◆ The problem:
Word for word, transcribe the material below from its first line to the line with "Open the 115管理", both included.

◆ Recorded data:
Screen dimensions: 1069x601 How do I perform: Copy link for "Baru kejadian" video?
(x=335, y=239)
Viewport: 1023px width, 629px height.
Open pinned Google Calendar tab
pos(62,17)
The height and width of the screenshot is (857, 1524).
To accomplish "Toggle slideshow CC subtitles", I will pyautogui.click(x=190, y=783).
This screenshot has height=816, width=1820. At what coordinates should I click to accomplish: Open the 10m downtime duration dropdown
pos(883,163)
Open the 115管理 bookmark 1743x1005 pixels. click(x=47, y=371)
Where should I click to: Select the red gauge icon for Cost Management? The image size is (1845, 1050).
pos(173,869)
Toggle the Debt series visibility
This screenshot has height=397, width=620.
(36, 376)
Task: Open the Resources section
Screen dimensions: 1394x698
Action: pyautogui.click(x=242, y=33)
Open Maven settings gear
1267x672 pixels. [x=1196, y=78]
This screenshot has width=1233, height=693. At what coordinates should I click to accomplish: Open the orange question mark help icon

◆ Result of this task:
Screen dimensions: 1069x601 How do I perform: Copy link for "Baru kejadian" video?
(x=335, y=239)
Viewport: 1023px width, 629px height.
Open pinned Google Calendar tab
pos(62,17)
The height and width of the screenshot is (857, 1524).
To accomplish "Toggle slideshow CC subtitles", I will pyautogui.click(x=190, y=783).
This screenshot has height=816, width=1820. At what coordinates should I click to accomplish: Open the 10m downtime duration dropdown
pos(883,163)
Open the 115管理 bookmark 1743x1005 pixels. click(x=47, y=371)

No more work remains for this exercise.